Pertama kali membaca buku Marie Kondo saya langsung jatuh hati, merapikan adalah satu cara untuk berbahagia itulah yang saya rasakan, lebih dari itu saya lebih menghargai lagi apa-apa yang saya miliki dengan menyimpan barang yang hanya membawa kebahagian di hati saya. Ada 7 Hal yang saya pelajari dari Buku Marie Kondo, inilah yang saya pelajari.

Pelajaran #1 : Merapikan berdasarkan Kategori bukan lokasi

Merapikan berdasarkan lokasi adalah kesalahan berulang yang saya lakukan selama bertahun-tahun.

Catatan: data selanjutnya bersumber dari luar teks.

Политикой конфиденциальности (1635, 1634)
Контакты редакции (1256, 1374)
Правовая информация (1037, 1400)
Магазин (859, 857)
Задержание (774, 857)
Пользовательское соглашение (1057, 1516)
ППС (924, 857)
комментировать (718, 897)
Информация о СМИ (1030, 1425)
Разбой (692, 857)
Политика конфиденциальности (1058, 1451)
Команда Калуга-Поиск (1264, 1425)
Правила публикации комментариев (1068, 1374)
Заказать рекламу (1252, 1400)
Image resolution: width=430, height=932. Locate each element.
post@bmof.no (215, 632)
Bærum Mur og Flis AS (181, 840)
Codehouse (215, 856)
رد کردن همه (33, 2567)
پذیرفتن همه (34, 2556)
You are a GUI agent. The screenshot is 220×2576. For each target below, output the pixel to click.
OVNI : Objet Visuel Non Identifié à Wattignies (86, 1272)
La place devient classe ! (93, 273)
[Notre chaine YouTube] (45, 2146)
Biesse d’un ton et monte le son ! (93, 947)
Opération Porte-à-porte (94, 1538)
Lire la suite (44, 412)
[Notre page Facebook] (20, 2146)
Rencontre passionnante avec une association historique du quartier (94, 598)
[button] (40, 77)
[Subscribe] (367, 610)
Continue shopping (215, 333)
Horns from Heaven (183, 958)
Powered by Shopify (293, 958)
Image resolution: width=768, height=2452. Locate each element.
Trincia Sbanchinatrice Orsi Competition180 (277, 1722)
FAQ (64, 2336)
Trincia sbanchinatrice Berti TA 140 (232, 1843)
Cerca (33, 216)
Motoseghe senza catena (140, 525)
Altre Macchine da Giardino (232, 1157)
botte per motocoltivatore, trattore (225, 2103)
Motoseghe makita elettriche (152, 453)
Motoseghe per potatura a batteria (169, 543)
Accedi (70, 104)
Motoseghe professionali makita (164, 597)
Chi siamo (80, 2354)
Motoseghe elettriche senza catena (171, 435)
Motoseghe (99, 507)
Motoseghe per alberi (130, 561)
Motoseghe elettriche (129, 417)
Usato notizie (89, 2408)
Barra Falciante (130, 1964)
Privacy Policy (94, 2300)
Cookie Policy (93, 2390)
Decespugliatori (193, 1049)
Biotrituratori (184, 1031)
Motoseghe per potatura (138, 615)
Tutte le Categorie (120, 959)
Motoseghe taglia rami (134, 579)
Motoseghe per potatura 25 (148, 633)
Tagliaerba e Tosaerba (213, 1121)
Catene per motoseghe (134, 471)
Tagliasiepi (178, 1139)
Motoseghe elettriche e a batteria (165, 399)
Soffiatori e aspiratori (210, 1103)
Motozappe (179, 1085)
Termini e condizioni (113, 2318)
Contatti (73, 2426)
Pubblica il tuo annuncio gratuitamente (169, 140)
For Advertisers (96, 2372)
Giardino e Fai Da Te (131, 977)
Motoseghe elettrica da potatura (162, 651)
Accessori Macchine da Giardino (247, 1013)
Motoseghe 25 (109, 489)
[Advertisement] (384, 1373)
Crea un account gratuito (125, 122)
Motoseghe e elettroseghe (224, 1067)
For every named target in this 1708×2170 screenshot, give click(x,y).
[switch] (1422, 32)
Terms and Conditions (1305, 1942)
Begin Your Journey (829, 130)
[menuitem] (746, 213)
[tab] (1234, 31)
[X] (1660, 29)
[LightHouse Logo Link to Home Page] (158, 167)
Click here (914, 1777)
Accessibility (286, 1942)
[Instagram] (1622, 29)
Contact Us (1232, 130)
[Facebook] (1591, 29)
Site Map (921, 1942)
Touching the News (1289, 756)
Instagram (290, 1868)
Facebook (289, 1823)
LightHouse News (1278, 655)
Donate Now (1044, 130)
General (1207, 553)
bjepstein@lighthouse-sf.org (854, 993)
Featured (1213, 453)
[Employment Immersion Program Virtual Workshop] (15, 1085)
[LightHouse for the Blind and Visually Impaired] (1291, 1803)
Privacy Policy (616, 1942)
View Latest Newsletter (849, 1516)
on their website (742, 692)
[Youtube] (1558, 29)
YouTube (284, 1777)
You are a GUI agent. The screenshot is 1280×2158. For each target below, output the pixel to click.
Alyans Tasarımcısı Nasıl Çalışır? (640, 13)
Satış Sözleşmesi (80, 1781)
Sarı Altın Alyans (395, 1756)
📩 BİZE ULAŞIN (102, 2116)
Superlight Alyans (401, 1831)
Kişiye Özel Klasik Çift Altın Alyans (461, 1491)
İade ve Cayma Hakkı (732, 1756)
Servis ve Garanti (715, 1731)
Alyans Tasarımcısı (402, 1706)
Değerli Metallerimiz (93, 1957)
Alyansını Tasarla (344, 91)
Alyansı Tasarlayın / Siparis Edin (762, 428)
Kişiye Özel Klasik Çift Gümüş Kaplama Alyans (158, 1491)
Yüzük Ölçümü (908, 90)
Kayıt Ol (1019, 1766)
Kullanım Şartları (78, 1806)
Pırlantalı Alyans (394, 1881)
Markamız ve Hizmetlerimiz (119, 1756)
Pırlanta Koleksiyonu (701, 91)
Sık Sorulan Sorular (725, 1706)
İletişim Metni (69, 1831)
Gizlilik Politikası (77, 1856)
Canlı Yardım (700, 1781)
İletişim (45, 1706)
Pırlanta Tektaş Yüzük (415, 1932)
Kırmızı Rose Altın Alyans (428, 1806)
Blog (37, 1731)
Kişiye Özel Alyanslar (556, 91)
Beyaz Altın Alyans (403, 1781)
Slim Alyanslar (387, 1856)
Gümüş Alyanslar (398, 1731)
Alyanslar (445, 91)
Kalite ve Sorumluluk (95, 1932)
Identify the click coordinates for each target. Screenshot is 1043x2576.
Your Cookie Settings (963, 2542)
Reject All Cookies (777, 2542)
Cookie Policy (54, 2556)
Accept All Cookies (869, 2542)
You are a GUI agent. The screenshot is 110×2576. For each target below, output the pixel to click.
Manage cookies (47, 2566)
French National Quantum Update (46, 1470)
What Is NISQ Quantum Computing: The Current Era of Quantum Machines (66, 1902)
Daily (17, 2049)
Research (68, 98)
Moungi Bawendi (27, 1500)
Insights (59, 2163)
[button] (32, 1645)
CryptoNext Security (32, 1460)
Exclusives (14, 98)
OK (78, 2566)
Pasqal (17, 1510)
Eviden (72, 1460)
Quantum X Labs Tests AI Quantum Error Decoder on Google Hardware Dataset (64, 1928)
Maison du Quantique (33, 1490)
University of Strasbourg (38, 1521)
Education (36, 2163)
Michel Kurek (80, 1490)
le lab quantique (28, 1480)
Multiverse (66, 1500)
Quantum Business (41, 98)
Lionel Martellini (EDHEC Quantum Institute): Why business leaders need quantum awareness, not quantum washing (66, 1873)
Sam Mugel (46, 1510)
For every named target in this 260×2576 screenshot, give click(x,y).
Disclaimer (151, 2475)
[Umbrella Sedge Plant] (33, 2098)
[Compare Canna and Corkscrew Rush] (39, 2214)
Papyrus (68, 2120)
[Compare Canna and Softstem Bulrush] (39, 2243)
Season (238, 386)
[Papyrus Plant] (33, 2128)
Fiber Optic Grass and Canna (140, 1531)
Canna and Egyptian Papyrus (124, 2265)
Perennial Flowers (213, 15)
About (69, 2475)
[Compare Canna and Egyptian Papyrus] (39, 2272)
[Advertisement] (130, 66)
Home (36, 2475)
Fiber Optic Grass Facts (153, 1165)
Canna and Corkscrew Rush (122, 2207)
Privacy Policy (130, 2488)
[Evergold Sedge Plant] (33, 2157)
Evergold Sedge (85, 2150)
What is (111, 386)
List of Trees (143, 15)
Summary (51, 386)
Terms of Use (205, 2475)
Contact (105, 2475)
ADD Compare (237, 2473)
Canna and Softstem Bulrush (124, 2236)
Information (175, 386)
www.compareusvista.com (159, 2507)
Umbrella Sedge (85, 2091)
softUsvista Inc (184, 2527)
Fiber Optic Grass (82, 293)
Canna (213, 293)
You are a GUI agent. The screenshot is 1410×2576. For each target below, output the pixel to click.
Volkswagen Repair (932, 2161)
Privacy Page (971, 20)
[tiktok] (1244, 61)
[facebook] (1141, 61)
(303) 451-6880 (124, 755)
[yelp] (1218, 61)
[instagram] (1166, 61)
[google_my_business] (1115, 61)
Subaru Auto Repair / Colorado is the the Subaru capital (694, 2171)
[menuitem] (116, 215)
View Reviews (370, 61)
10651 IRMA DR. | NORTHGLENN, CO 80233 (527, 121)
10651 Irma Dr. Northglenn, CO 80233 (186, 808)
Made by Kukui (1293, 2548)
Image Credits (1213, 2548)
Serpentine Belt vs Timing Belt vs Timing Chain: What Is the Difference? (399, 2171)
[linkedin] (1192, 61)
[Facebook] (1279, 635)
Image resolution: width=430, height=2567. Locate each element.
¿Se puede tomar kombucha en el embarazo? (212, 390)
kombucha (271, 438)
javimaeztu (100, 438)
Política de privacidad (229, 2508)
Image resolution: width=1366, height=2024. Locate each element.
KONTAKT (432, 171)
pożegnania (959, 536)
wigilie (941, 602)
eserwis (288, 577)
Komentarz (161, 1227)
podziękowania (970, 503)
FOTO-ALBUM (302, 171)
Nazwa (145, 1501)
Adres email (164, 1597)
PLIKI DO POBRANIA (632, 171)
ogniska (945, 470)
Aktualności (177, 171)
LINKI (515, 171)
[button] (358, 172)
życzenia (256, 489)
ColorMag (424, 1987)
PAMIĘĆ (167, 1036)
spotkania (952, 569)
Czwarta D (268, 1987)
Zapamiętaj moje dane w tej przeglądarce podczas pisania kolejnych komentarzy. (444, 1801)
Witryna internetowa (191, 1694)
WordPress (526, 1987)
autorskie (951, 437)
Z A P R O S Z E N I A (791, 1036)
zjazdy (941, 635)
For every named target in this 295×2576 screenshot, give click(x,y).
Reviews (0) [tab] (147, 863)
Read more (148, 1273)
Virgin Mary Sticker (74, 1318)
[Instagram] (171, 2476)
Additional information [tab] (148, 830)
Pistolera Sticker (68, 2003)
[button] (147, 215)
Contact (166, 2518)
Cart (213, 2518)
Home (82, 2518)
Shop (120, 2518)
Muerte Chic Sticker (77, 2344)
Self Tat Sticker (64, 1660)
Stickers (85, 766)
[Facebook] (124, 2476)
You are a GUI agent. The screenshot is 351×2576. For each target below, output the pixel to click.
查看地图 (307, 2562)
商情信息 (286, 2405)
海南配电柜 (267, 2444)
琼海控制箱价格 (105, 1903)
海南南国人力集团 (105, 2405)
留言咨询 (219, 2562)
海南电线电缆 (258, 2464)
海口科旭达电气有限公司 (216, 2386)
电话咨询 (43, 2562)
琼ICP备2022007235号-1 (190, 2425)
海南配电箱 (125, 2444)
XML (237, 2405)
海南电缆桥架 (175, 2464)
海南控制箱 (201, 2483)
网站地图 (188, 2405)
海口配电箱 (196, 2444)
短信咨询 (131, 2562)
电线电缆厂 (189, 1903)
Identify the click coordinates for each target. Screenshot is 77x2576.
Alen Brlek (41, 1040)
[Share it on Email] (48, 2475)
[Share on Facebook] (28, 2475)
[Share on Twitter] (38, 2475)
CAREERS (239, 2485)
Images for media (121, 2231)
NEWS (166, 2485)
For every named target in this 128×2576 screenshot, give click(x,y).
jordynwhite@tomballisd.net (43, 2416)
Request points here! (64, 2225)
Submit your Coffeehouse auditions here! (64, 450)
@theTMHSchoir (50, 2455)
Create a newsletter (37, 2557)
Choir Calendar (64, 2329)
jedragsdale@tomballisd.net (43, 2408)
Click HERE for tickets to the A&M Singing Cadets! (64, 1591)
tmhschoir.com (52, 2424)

Dan hasilnya rapi-rapi itu hanya bertahan sebentar kemudian berantakan lagi, hehe. Keseringan beres-beres tidak menjadi tuntas karena sudah keburu capek duluan membersihkan satu lokasi. Akar masalahnya, orang sering menyimpan jenis barang yang sama lebih dari satu tempat, ketika membenahi tiap tempat secara terpisah, kita luput bahwa ada barang yang sama ditempat lain, alhasil kita terus menerus berbenah tanpa ada habisnya. Menetapkan satu tujuan, seperti "hari ini membereskan pakaian, besok buku" terasa sangat efektif untuk saya, dan hal ini sudah terbukti di seluruh klien Marie Kondo. Apakah kamu tidak ingin mencobanya juga?

Pelajaran #2 : Menyimpan barang-barang yang benar-benar menggetarkan hati, kemudian teguhkan tekad untuk membuang sisanya.

Point 'membuang' benar-benar terasa sulit awalnya. Praktek berbenah pertama yang saya lakukan adalah membereskan semua pakaian yang saya miliki. Sesuai arahan Marie Kondo, saya coba merasakan setiap helai baju yang saya miliki, dan apa yang terjadi? tidak ada satu bajupun yang saya singkirkan, haha. Padahal di sisi lain saya sadar kalau tidak semua baju yang ada di lemari saya gunakan.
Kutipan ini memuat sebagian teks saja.